• Exercise
Faithfully repeat all of the records, as they are written below.
---------------
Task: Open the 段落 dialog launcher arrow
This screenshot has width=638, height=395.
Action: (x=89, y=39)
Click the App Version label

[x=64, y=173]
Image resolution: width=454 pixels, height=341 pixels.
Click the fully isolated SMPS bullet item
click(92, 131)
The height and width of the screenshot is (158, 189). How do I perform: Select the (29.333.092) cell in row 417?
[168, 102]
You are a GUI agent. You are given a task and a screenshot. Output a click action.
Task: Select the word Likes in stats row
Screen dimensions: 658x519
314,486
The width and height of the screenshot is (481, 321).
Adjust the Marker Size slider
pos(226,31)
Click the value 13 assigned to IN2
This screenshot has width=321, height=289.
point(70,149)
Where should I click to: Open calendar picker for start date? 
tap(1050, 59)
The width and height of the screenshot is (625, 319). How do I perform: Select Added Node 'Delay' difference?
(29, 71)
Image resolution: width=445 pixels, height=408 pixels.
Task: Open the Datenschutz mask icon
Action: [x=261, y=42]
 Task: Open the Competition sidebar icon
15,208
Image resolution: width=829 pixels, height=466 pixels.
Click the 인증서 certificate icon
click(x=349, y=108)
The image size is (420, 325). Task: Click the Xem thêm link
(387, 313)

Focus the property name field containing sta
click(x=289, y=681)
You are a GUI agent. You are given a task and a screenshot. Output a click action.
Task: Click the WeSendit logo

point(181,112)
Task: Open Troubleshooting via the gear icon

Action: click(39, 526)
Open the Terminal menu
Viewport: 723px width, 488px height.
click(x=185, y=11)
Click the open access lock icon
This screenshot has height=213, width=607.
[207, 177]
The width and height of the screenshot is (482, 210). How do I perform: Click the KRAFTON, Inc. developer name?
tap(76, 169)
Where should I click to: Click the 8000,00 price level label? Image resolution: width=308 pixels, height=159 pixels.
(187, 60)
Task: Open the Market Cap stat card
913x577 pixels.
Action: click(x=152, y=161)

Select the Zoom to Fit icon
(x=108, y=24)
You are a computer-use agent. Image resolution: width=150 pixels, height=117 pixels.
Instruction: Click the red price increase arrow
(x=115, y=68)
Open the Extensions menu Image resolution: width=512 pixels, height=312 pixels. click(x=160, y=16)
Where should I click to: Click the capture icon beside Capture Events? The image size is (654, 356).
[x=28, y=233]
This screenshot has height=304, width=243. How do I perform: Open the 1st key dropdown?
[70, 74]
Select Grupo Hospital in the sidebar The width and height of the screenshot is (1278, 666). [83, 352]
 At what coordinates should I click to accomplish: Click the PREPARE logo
---------------
• Solution for this exercise
Task: Open the 段落 dialog launcher arrow
This screenshot has width=638, height=395.
Action: (x=89, y=39)
Click the App Version label

[x=64, y=173]
Image resolution: width=454 pixels, height=341 pixels.
Click the fully isolated SMPS bullet item
click(92, 131)
The height and width of the screenshot is (158, 189). How do I perform: Select the (29.333.092) cell in row 417?
[168, 102]
You are a GUI agent. You are given a task and a screenshot. Output a click action.
Task: Select the word Likes in stats row
Screen dimensions: 658x519
314,486
The width and height of the screenshot is (481, 321).
Adjust the Marker Size slider
pos(226,31)
Click the value 13 assigned to IN2
This screenshot has width=321, height=289.
point(70,149)
Where should I click to: Open calendar picker for start date? 
tap(1050, 59)
The width and height of the screenshot is (625, 319). How do I perform: Select Added Node 'Delay' difference?
(29, 71)
Image resolution: width=445 pixels, height=408 pixels.
Task: Open the Datenschutz mask icon
Action: [x=261, y=42]
 Task: Open the Competition sidebar icon
15,208
Image resolution: width=829 pixels, height=466 pixels.
Click the 인증서 certificate icon
click(x=349, y=108)
The image size is (420, 325). Task: Click the Xem thêm link
(387, 313)

Focus the property name field containing sta
click(x=289, y=681)
You are a GUI agent. You are given a task and a screenshot. Output a click action.
Task: Click the WeSendit logo

point(181,112)
Task: Open Troubleshooting via the gear icon

Action: click(39, 526)
Open the Terminal menu
Viewport: 723px width, 488px height.
click(x=185, y=11)
Click the open access lock icon
This screenshot has height=213, width=607.
[207, 177]
The width and height of the screenshot is (482, 210). How do I perform: Click the KRAFTON, Inc. developer name?
tap(76, 169)
Where should I click to: Click the 8000,00 price level label? Image resolution: width=308 pixels, height=159 pixels.
(187, 60)
Task: Open the Market Cap stat card
913x577 pixels.
Action: click(x=152, y=161)

Select the Zoom to Fit icon
(x=108, y=24)
You are a computer-use agent. Image resolution: width=150 pixels, height=117 pixels.
Instruction: Click the red price increase arrow
(x=115, y=68)
Open the Extensions menu Image resolution: width=512 pixels, height=312 pixels. click(x=160, y=16)
Where should I click to: Click the capture icon beside Capture Events? The image size is (654, 356).
[x=28, y=233]
This screenshot has height=304, width=243. How do I perform: Open the 1st key dropdown?
[70, 74]
Select Grupo Hospital in the sidebar The width and height of the screenshot is (1278, 666). [83, 352]
 At what coordinates should I click to accomplish: Click the PREPARE logo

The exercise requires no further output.